> What you will do
The line containing "Places to Visit (37, 1866)" opens the span to copy, and the last line of the records below closes it. Write out that span exactly.

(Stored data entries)
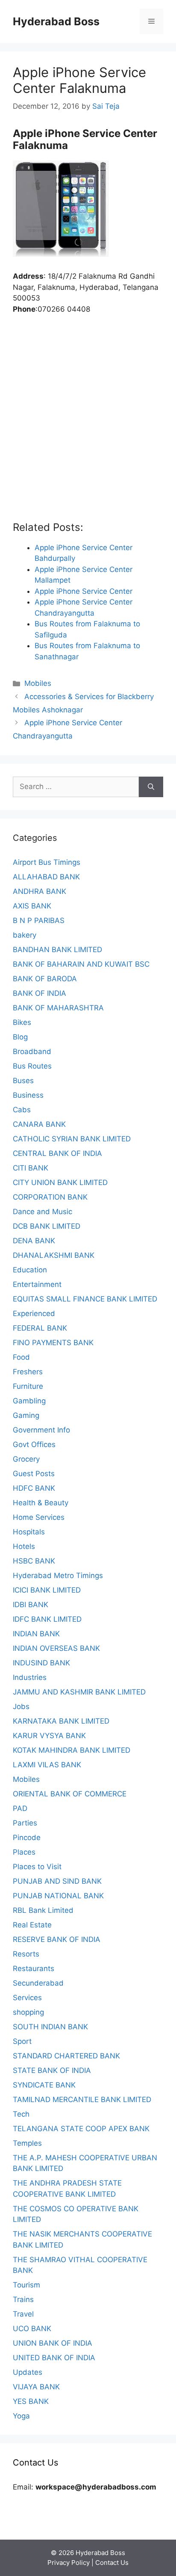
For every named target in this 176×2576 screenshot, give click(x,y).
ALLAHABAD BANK (46, 877)
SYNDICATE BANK (44, 2085)
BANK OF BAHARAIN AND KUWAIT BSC (81, 964)
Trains (23, 2299)
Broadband (32, 1051)
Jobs (21, 1706)
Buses (23, 1080)
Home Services (39, 1517)
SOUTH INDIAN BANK (50, 2026)
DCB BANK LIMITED (46, 1226)
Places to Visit (37, 1866)
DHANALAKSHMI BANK (53, 1255)
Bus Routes (32, 1066)
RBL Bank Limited (43, 1910)
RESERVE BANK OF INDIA (56, 1939)
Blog (20, 1037)
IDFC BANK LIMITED (47, 1619)
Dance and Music (42, 1211)
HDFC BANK (34, 1488)
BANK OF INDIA (39, 993)
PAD (20, 1808)
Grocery (26, 1459)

> Solution
Places to Visit (37, 1866)
DHANALAKSHMI BANK (53, 1255)
Bus Routes (32, 1066)
RBL Bank Limited (43, 1910)
RESERVE BANK OF INDIA (56, 1939)
Blog (20, 1037)
IDFC BANK LIMITED (47, 1619)
Dance and Music (42, 1211)
HDFC BANK (34, 1488)
BANK OF INDIA (39, 993)
PAD (20, 1808)
Grocery (26, 1459)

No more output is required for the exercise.